Les emprunts toxiques des collectivités : entre finance folle et politiques irresponsables

par Laurent Herblay
samedi 2 août 2014

C’est une information assez discrète qu’a rapporté le Monde : le Conseil Constitutionnel a refusé la requête du groupe UMP contre la loi qui valide les emprunts toxiques contractés par les collectivités locales et les empêchera de se retourner contre les banques. Une histoire plus que révélatrice.

L’innovation Frankenstein
 
Dans un premier temps, on pourrait se dire qu’il n’est pas anormal que les décideurs qui ont signé ces contrats assument toutes les conséquences de leurs actes. Après tout, ils n’étaient pas contraints de souscrire à des emprunts aux montages si exotiques. En outre, on peut également se dire que quand les collectivités locales se retournent contre Dexia, c’est le contribuable qui risque de régler la note. Et cela est d’autant plus choquant que les collectivités locales ne semblent pas vraiment restreindre leurs dépenses, comme le révèle un rapport de l’Observatoire des finances locales, qui souligne que, comme en 2011 et 2012, leurs dépenses ont augmenté de 3,2% en 2013, contre une hausse de 1,9% de leurs recettes, d’où une explosion de leur besoin de financement, passé de 700 millions en 2011 à 9,2 milliards d’euros en 2013, malgré les pressions de l’Etat.
 
Cependant, l’histoire est plus compliquée que cela. Le simple fait que pile, les collectivités locales paient, face, c’est l’Etat, montre qu’il y a tout de même quelque chose qui cloche dans ces emprunts toxiques. En outre, des journalistes ont bien souligné le décalage d’information entre les banques qui les ont proposés et les collectivités locales qui les ont acceptés, sans avoir conscience des risques qu’elles encouraient. Nous sommes proches du cas des emprunts immobiliers dits « subprimes » aux Etats-Unis, dont Paul Jorion a bien montré à quel point la responsabilité pèse surtout du côté des banques qui les ont proposés. Et d’ailleurs, n’est-il pas simplement absurde qu’une collectivité locale française souscrive un emprunt dont les taux dépendent de l’évolution du cours du franc suisse ou de la livre sterling ? En souscrivant à des offres de spéculateurs, sans forcément en avoir pleinement conscience, les collectivités locales en ont aussi pris les risques.
 
Irresponsabilité générale

Bien sûr, dans ce cas, et étant donné l’asymétrie d’informations et de savoir, soulignée par de nombreux journalistes, notamment Emmanuel Lévy de Marianne, il est difficile de ne pas prendre parti pour des collectivités locales qui doivent annuler des rénovations d’équipement scolaire pour payer des emprunts dont les taux d’intérêt peuvent dépasser 15%. Voici une nouvelle illustration de la position de rente dans laquelle les banques se trouvent : elles font souscrire à des élus locaux des emprunts aberrants tout en sachant que, soit ils devront payer rubis sur ongle, soit, si la justice vient à remettre en cause ces contrats, ce sera l’Etat qui interviendra pour les protéger des conséquences d’une éventuelle condamnation. Pile, les banques gagnent. Face, vous perdez ! Dans les deux cas, le contribuable régale, démontrant une fois de plus le vice de forme du système financier actuel. Et la décision du Conseil Constitutionnel n’est guère encourageante…

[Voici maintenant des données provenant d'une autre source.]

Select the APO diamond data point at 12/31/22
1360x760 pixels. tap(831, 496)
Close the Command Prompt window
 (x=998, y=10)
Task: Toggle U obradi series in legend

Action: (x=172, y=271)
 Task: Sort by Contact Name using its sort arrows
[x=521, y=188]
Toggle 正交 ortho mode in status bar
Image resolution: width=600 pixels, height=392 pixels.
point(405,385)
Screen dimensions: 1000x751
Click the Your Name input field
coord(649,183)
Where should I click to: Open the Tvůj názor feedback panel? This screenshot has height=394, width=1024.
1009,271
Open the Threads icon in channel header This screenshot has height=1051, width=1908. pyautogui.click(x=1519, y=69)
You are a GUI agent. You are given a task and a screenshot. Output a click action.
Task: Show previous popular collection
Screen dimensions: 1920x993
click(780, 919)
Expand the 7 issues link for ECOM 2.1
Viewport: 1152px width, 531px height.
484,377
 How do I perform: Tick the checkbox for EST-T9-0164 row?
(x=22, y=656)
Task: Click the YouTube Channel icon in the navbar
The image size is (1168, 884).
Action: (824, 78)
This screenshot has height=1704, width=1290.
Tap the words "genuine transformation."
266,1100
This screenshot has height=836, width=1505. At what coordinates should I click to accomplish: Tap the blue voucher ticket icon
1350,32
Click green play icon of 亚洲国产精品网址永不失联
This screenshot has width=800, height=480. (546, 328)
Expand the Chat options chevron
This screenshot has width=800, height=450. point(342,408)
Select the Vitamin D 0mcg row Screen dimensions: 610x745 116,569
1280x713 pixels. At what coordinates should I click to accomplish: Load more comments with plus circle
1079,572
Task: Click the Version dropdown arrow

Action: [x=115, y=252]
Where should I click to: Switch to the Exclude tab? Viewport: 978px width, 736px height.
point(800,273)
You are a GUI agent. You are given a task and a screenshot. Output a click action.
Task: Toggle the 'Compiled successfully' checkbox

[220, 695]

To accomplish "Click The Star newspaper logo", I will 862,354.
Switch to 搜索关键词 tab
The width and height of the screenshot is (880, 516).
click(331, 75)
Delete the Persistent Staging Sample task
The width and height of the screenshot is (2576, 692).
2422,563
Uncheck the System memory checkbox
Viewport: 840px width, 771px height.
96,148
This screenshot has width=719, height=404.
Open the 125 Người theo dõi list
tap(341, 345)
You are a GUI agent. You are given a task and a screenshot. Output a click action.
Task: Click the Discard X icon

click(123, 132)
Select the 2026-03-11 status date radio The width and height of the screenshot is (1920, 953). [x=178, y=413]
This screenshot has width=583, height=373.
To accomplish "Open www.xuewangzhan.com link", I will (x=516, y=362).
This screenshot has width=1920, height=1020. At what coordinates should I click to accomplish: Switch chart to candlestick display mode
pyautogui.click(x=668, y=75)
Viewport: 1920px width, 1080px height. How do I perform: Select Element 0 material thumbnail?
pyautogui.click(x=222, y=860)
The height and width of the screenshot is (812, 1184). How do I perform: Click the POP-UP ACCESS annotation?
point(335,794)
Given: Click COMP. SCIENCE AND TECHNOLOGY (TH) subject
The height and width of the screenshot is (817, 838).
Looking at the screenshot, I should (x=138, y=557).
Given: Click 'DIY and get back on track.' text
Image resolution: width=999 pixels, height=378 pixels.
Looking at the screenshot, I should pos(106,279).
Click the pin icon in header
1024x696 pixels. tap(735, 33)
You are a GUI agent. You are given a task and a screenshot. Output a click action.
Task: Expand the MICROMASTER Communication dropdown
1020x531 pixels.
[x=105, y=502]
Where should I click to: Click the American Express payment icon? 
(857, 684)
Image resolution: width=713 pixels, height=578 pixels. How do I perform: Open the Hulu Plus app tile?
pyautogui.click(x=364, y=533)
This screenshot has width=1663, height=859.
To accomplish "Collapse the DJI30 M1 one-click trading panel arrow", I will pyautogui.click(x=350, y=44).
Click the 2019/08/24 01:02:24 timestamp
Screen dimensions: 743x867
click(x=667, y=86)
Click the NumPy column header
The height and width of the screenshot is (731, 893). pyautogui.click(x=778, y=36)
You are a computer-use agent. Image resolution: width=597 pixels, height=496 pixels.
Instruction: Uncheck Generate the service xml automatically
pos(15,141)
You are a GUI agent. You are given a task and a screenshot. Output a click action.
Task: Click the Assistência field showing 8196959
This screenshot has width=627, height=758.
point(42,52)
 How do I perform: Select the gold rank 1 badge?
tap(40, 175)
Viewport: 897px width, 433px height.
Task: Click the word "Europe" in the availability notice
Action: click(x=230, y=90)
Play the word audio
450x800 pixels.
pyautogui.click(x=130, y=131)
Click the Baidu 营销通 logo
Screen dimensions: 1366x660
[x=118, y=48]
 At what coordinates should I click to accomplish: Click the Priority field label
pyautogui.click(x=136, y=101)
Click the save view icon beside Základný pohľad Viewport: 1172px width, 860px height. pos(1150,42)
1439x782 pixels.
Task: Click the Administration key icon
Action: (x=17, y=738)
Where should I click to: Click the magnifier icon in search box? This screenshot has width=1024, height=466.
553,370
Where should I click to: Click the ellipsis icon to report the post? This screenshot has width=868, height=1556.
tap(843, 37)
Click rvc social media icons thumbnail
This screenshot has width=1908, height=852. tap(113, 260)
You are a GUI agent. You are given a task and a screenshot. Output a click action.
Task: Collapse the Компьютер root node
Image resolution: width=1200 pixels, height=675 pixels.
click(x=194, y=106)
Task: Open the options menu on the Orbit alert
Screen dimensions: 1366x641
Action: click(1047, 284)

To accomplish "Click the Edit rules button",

Mais s’il y a irresponsabilité des banques, qui gagnent qu’elles que soient l’issue, ne peut-on pas déduire également qu’il y a une forme d’irresponsabilité des décideurs politiques. Après tout, même s’il y avait probablement dans beaucoup de cas, une large asymétrie d’informations, pour ne pas dire une forme de manipulation des banques, les collectivités locales ont quand accepté des contrats aux conditions surnaturelles, ce qui aurait dû attirer une plus grande vigilance. Et au final, le contribuable se retrouve payeur de dernier ressort, qui paie des taux d’intérêt extravagants ou renfloue Dexia en difficulté du fait de ses errements ? Bref, cela donne un peu l’impression que les banques et les élus jouent avec notre argent au casino et se défaussent des risques qu’ils prennent sur les citoyens, dans un système qui établit une forme d’irresponsabilité généralisée.

Bien sûr, il faut sans doute interdire ce genre d’emprunts qui n’ont absolument rien à faire dans le bilan de nos collectivités territoriales. Mais ces emprunts toxiques démontrent aussi la folie de la loi de la jungle financière et l’irresponsabilité qui règne dans le monde bancaire et peut-être aussi politique.